Difíceis primeiros anos
Ela e o marido não eram assim - fizeram-se assim. Na maternidade, assustados e frágeis, não poderiam imaginar que, anos mais tarde, seriam cofundadores de uma organização para a inclusão de todas as crianças com aquela doença genética, a Olhar 21.
Elisabete não se recorda de tudo o que aconteceu após o nascimento de Diogo. Guarda a memória dolorosa do olhar dos outros e de uma enorme solidão. Na aldeia, onde ainda todos se conhecem pelos nomes e tudo se partilha - o bom e o mau -, as pessoas reagiram ao nascimento como a uma morte. Diogo estava sempre doente e a proximidade, na família, de outro bebé, um mês mais novo, tornava gritante o atraso no desenvolvimento do filho, que tardava em gatinhar e andar.
Paulo e Elisabete reagiram às dificuldades com um feroz instinto de proteção, mas só aprenderam a viver a nova realidade quando Diogo foi para o Colégio de Santa Maria, da Associação Portuguesa de Pais e Amigos do Cidadão Deficiente Mental. Ali, encontraram professores, psicólogos, terapeutas e outros pais "que falavam a mesma língua", diz Elisabete.
"Ninguém estranhava que se festejasse os primeiros passos de um rapazinho de seis anos. Cada uma das pequenas conquistas de cada criança era valorizada e todos os dias as educadoras tinham algo de bom para contar sobre todos os meninos. Ali, para além de amados, eram estimulados no sentido de explorarem ao máximo as suas potencialidades. Ensinavam-nos, também, como fazer o mesmo em casa."

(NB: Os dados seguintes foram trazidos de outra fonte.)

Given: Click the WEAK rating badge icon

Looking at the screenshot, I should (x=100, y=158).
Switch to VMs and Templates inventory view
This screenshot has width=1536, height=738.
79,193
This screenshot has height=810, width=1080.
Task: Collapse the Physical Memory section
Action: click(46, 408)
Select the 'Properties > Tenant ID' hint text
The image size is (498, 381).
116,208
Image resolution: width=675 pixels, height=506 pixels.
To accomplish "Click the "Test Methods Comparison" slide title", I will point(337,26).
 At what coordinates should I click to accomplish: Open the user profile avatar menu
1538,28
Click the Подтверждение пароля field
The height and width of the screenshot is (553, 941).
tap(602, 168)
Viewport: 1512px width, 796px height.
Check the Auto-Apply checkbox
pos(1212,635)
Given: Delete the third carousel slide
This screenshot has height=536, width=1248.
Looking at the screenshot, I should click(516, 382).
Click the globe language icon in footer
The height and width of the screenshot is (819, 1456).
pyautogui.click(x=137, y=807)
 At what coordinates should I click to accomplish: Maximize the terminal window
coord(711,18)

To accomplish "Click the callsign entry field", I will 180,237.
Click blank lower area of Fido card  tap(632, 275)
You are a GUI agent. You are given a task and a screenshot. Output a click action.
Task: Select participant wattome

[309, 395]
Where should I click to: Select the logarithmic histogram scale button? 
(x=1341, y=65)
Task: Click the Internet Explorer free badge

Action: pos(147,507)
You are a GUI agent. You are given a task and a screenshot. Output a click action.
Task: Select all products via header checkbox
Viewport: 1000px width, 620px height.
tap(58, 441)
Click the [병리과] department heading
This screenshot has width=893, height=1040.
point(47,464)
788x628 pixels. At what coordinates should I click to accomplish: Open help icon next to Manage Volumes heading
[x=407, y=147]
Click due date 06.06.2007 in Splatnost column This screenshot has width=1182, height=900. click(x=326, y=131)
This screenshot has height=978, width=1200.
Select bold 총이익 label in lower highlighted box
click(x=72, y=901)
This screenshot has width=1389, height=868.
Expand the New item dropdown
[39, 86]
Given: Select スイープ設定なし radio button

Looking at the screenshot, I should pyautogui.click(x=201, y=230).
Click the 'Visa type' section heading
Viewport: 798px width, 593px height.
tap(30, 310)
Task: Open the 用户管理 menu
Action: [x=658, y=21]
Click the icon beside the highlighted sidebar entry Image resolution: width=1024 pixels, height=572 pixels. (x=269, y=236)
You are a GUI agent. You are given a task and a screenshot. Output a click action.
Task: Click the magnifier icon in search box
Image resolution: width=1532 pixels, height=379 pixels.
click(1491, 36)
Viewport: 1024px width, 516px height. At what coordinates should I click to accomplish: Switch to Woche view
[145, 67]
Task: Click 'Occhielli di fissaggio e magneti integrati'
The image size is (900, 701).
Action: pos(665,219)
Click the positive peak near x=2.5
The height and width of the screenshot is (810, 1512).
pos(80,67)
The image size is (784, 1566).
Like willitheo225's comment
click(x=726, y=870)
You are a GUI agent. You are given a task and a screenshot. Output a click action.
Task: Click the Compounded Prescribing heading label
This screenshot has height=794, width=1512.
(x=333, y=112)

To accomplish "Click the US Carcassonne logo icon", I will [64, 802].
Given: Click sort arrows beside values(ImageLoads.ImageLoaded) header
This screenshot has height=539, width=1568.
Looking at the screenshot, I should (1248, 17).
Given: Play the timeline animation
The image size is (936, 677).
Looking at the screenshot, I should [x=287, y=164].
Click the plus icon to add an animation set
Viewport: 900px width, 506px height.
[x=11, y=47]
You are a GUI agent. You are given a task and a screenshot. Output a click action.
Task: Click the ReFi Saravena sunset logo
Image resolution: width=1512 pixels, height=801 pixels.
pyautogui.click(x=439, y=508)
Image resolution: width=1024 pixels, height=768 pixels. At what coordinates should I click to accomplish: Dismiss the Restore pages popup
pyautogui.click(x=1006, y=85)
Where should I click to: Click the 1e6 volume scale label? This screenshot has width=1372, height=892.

Foi uma fase de crescimento - para o Diogo e para os pais, que nos dois primeiros anos do ensino básico teriam de rasgar, todos os dias, o espaço necessário para o desenvolvimento do filho. No início, foi atirado para o fundo da sala de aula, "para não incomodar os outros"; e foi entregue a sucessivas vigilantes sem qualificação, requisitadas pelo Estado ao centro de emprego para aquela "tarefa temporária".
Os obstáculos corresponderam a fases de estagnação ou mesmo de regressão. Já o encontro com profissionais competentes e dedicados representou saltos no desenvolvimento de Diogo, conta a mãe. Começou por reconhecer palavras escritas, primeiro associadas a imagens, depois isoladas; descobriu como construir frases; passou a utilizar também o gesto para comunicar; identificou os números e aprendeu a contar, a somar e a soletrar. Em setembro, muda de escola, dentro do mesmo agrupamento - vai para o 5º ano.
Um rapaz "fácil de amar"
"Já foste à escola nova?" Diogo desvia os olhos da TV, sorri, e acena com a cabeça, a dizer que sim. É invulgarmente alto. Tornou-se num rapaz simpático e meigo, sedutor, "muito fácil de amar", diz a mãe.
Elisabete faz uma pausa e deita um olhar aos três filhos. Diogo - que, tal como os irmãos, tomou um duche e se vestiu sem ajuda, depois de um dia de brincadeira em casa dos avós - volta a olhar para a televisão. Beatriz entretém-se a pintar uma enorme tela, mas está atenta ao que diz a mãe - é a mais protetora, mas também a mais exigente professora de Diogo. Bruno, que tem sete anos e de momento está com os olhos presos num jogo de computador, é, para já, o seu companheiro de brincadeiras. No sossego do fim de uma tarde de Verão, nada parece distinguir aquela de qualquer outra família.
Todos voltam a cabeça, quando o telemóvel toca. É o pai, a ligar de França, onde está há dois meses, por motivos profissionais. Elisabete atende e sorri, como se nada lhe pesasse. Mas diz que nem sempre é assim - às vezes sente-se exausta. Aconteceu há dias: ela disfarçou as lágrimas e Beatriz e Bruno fizeram de conta que não viram. Diogo não sabe o que é isso, disfarçar - aproximou-se da mãe, limpou-lhe a cara molhada com as mãos, sorriu-lhe e abraçou-a.